# Octaves, Zouks, Citterns, Tenors and Electrics > Four, Five and Eight-String Electrics >  New colors for the eastman/alden "mandocaster"

## Jim MacDaniel

Looks like a company called Alden is importing the Tele-inspired mandocaster into the UK, and they offer more colors than Eastwood currently does for the US. Were Eastwood or Alden to import these other colors into the US, which are your favorite colors between these five options?

----------


## John Flynn

The sunburst is my fave. I like the black and the red OK. I don't care for the yellow or the green.

----------


## Enigmatic Recluse

I like all of them except the yeller one. If I was going to buy one (and in a year or so I will be considering electric options) I would go for the seafoamy green.

----------


## JEStanek

Eastman makes an E-mando? The same Eastman that makes acoustic mandolins? I did a quick Google and came up blank. Can some one please offer some more info?
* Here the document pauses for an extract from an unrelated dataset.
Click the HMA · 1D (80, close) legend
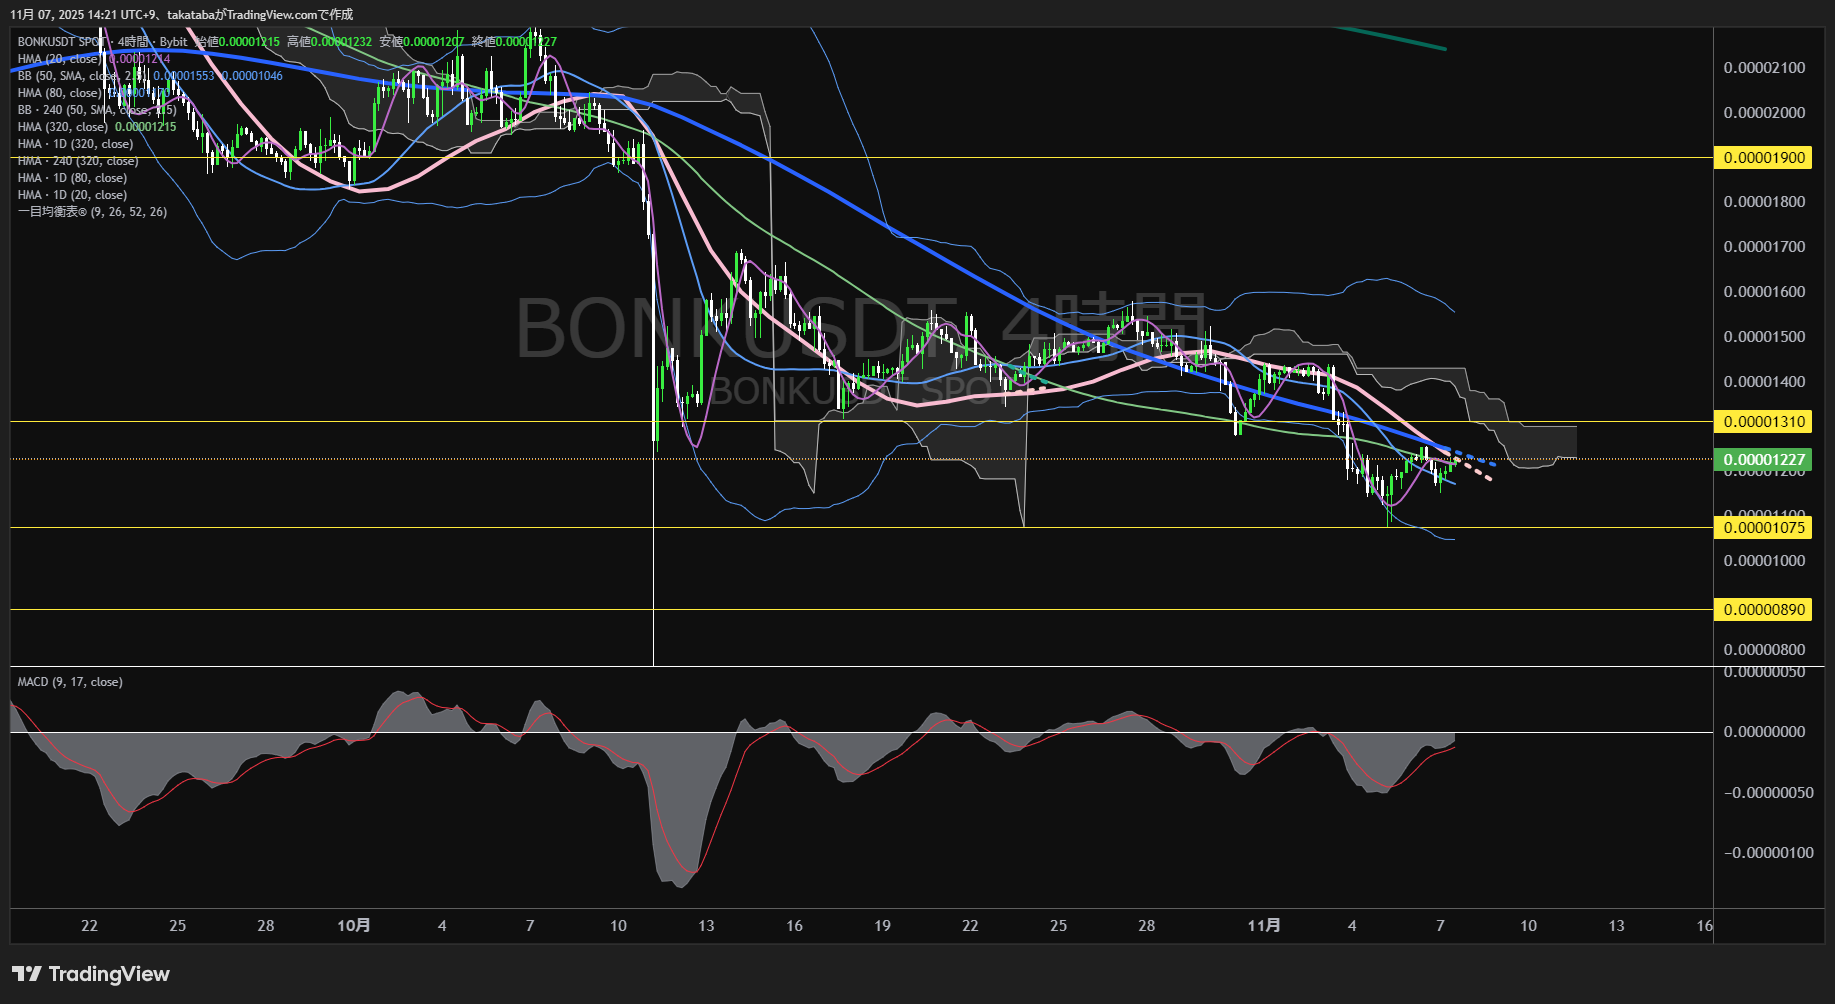The width and height of the screenshot is (1835, 1004). click(72, 178)
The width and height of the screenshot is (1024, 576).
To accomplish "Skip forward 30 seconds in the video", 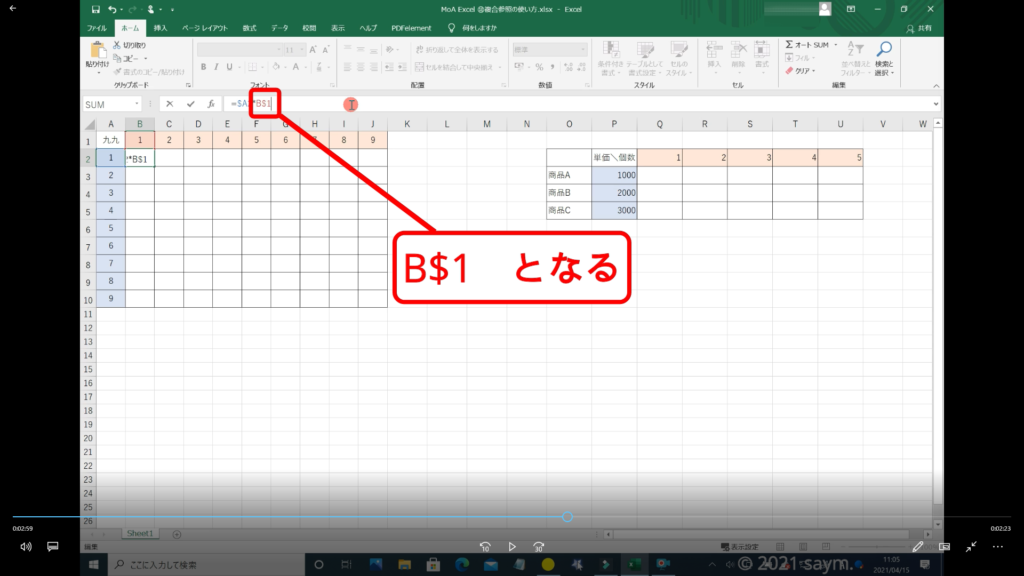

Of those pictured above I like the burst (an odd choice for me), the black and the yellow. Stickers look like a required additive...

Jamie

----------


## jefflester

> Eastman makes an E-mando? #The same Eastman that makes acoustic mandolins? #I did a quick Google and came up blank. #Can some one please offer some more info?


The electrics are East*wood*. Not the same as the Eastman acoustics.

----------


## Steven Stone

You guys mean EASTWOOD

Very cool very cheap and are colors really such a big thing?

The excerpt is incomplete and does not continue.